Only one stretch of the data below is wanted: the lines from the one with "Open the blending mode Normal dropdown" through the one with "Screen dimensions: 1366x729", repeated exactly.

(Record set):
┄┄┄┄┄┄┄┄┄┄┄┄┄┄┄┄┄┄┄┄

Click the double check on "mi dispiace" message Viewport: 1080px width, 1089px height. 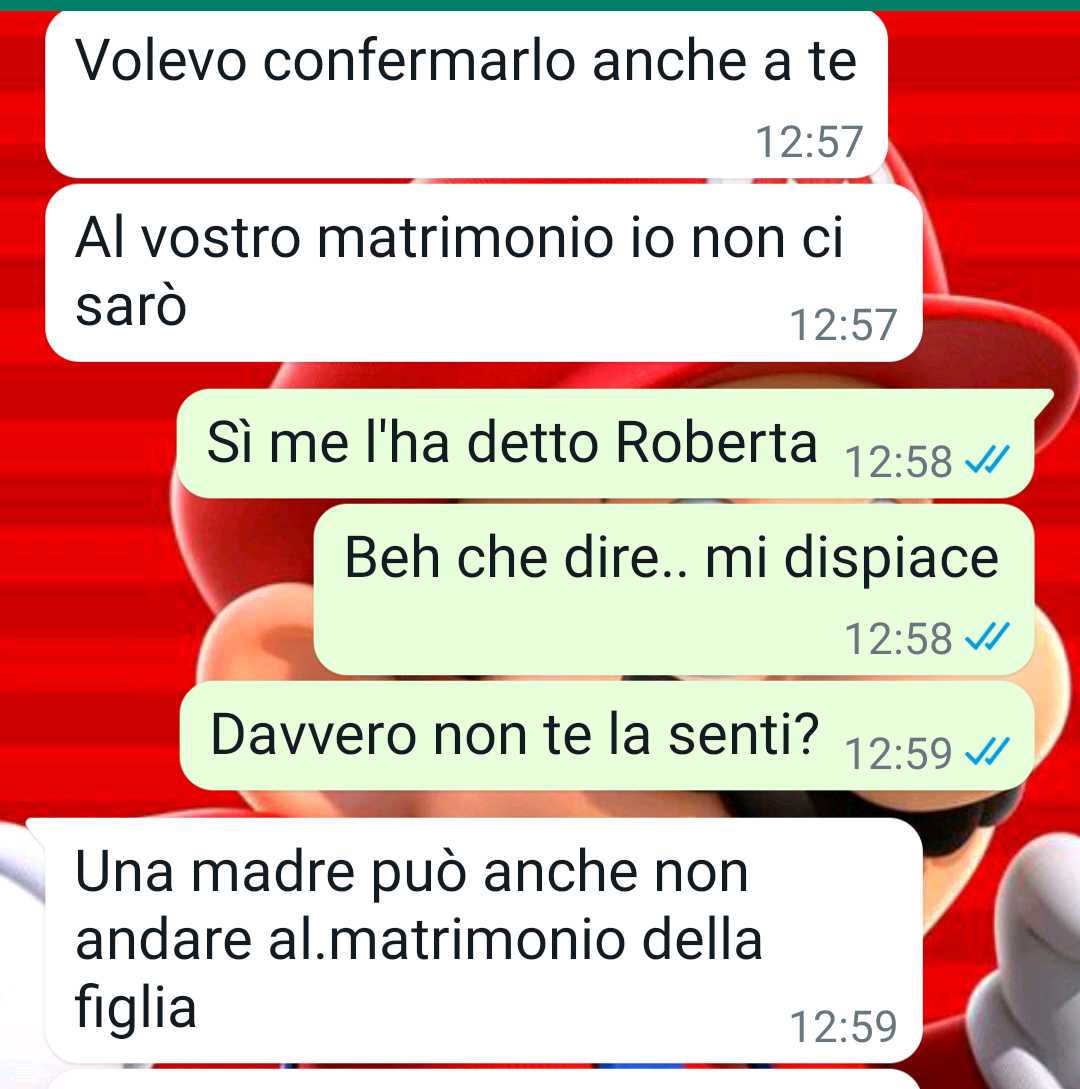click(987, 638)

┄┄┄┄┄┄┄┄┄┄┄┄┄┄┄┄┄┄┄┄

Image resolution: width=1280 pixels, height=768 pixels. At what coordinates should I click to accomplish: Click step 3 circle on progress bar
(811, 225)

┄┄┄┄┄┄┄┄┄┄┄┄┄┄┄┄┄┄┄┄

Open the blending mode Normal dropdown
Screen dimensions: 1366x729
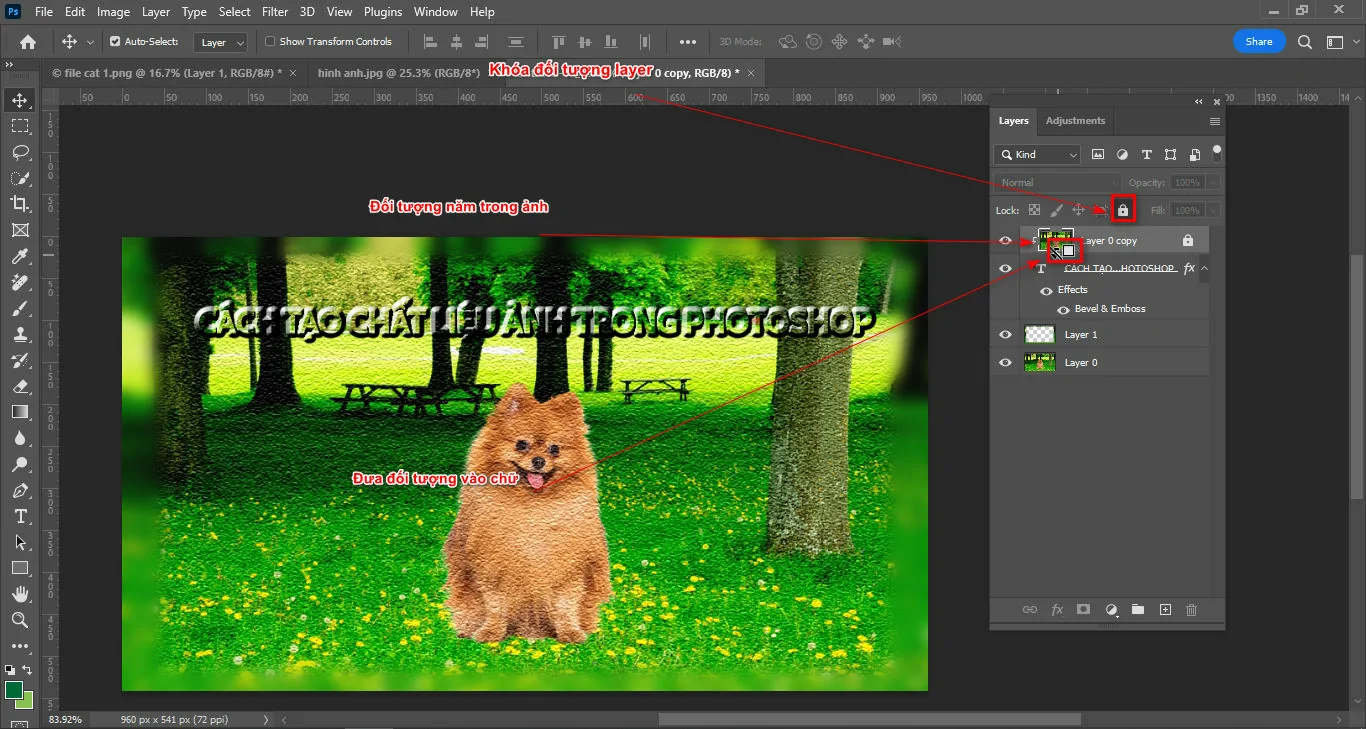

┄┄┄┄┄┄┄┄┄┄┄┄┄┄┄┄┄┄┄┄

(Output for this exercise):
Open the blending mode Normal dropdown
Screen dimensions: 1366x729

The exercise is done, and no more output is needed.